At 00:23 on 4 August, Coelleira was set to a heading of 206°, with the aim of keeping around 3.5 nmi away from any navigational risk. The skipper did not see any hazards on the chartplotter, and while he did see a lighthouse light towards the port bow, he assumed it was a lighthouse on the mainland.

At an unspecified time, the skipper left the wheelhouse, and (according to a Marine Accident Investigation Branch report) while the skipper was returning to his post at 01:24, Coelleira ran aground on the Clubb, Ve Skerries travelling at 10 kn. The crew awoke with the sound of the collision, whereupon they assembled in the wheelhouse and donned survival suits and life jackets. Two lifeboats were launched off the starboard side. At 01:29, the Shetland Coastguard were notified of the accident, and in response the Aith lifeboat and a rescue helicopter were sent to the scene. All 15 crew were winched aboard the helicopter, and were returned to the emergency landing site at Clickimin in Lerwick uninjured.

Attempts were subsequently made to refloat the vessel. The ship was surveyed with assistance from the Sullom Voe Terminal tug Tystie; however, during the inspection the vessel rolled 5–10° to port, at which point the men aboard evacuated. The emergency towing vessel Ievoli Black attempted to pull Coelleira off the Clubb on 7 August; however, during the attempt the ship tilted over 55° to port, and with a forecast of poor sea conditions and weather the ship was deemed unsalvageable. In the following days the ship broke up and sank.

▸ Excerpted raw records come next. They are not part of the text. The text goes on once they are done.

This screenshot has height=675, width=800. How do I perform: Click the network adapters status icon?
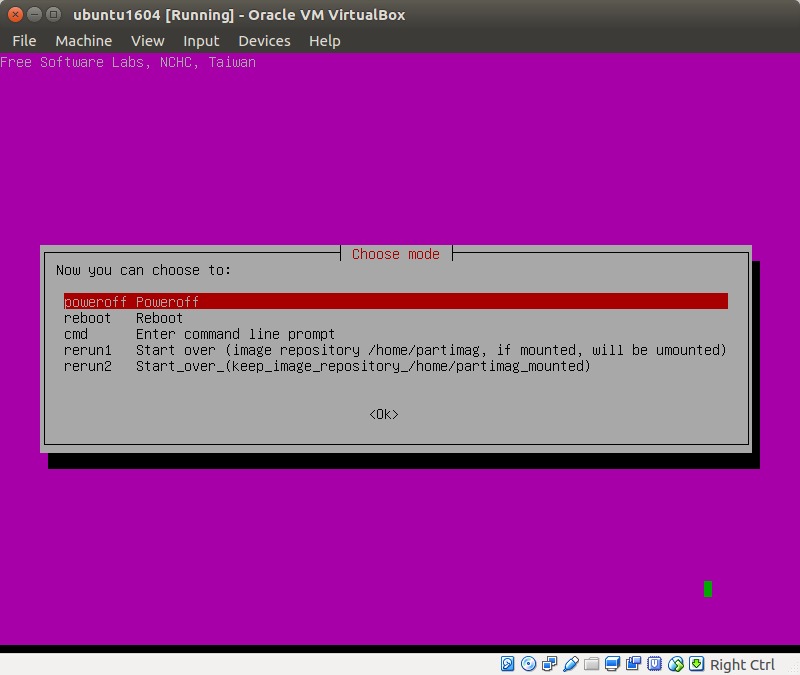(549, 664)
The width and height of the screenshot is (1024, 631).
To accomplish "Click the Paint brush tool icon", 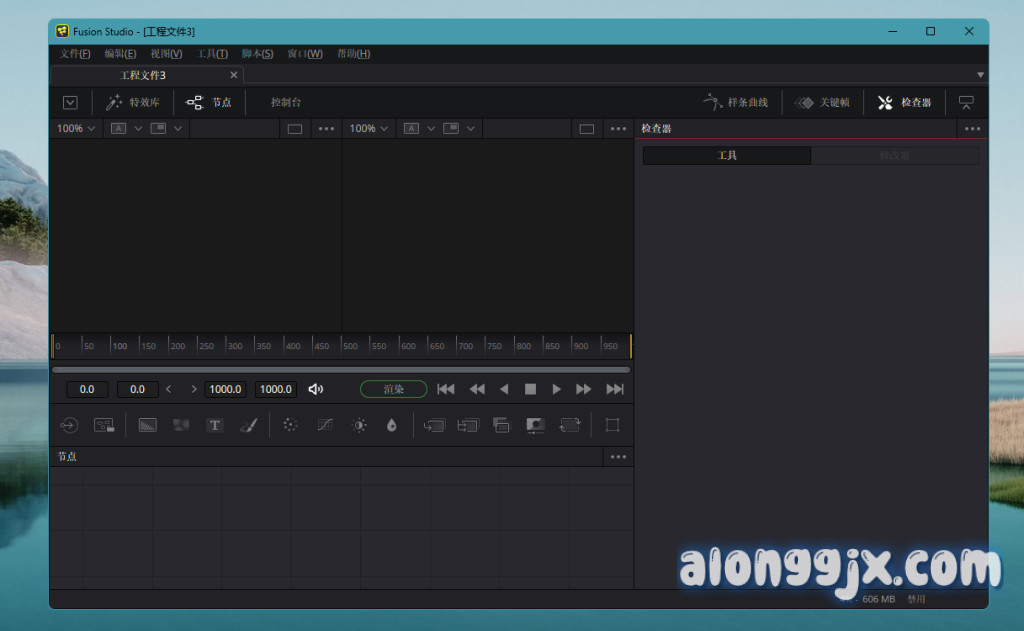I will (248, 425).
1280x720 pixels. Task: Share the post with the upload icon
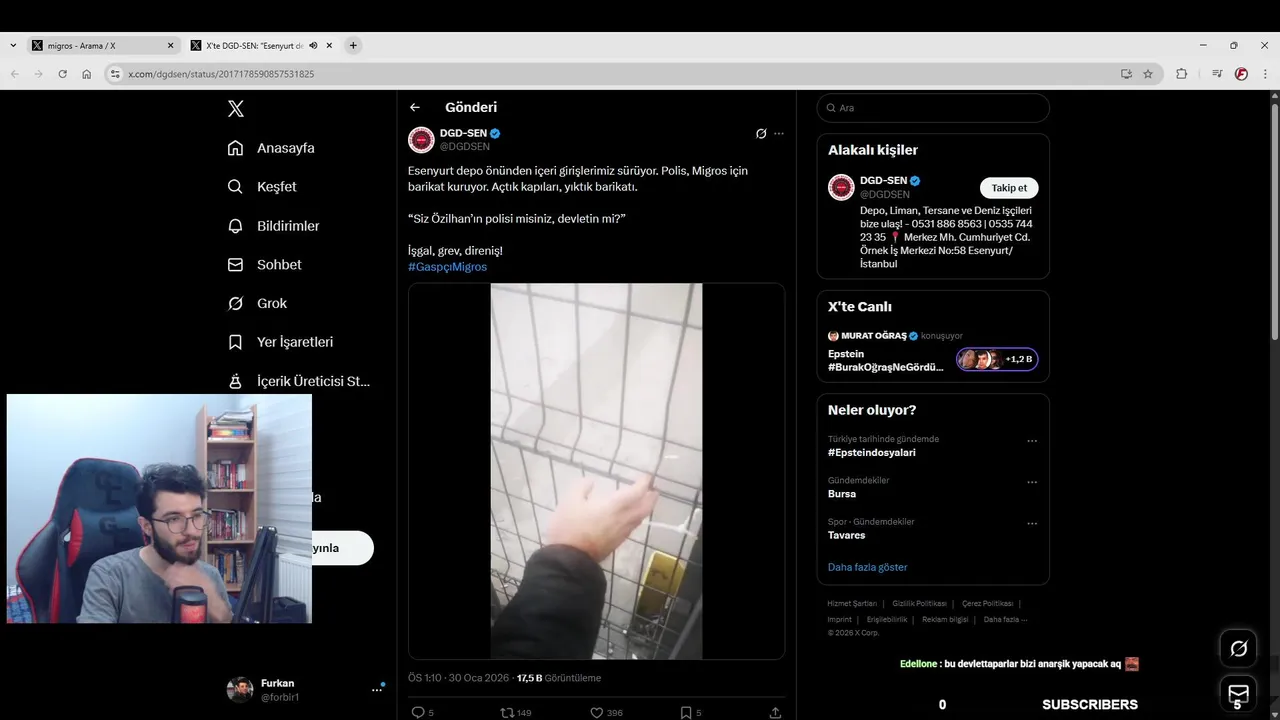click(775, 712)
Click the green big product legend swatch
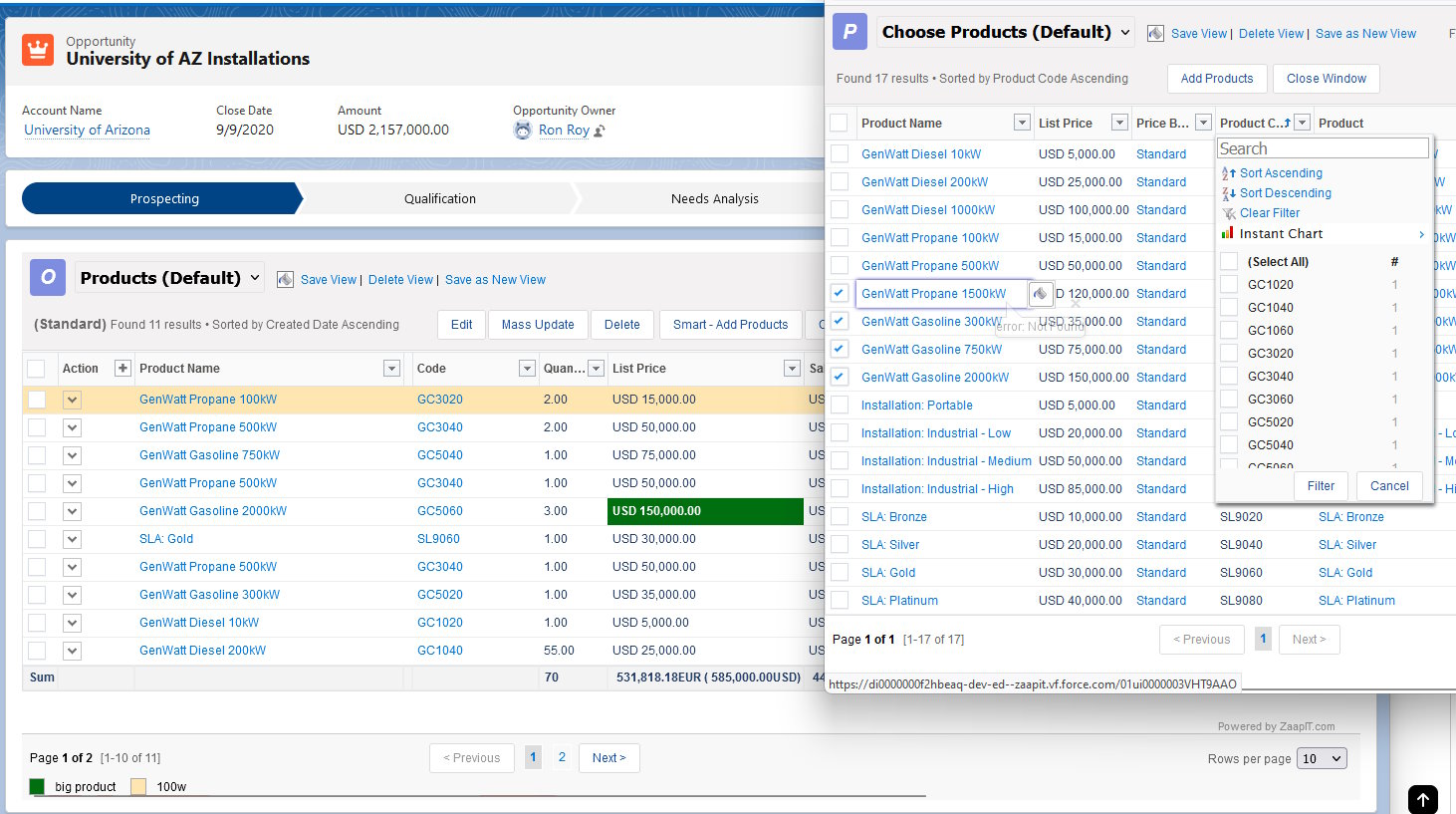Screen dimensions: 1456x814 tap(37, 786)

In its report on the incident, the Marine Accident Investigation Branch concluded that the planning of the passage between the fishing grounds and Scrabster was inadequate, the ship's position was not kept track of, and the bridge was empty when the ship ran aground. They suggested that the skipper's decision making may have been impacted by fatigue, while the set-up of the bridge's controls may have made it more difficult to observe risks to the ship.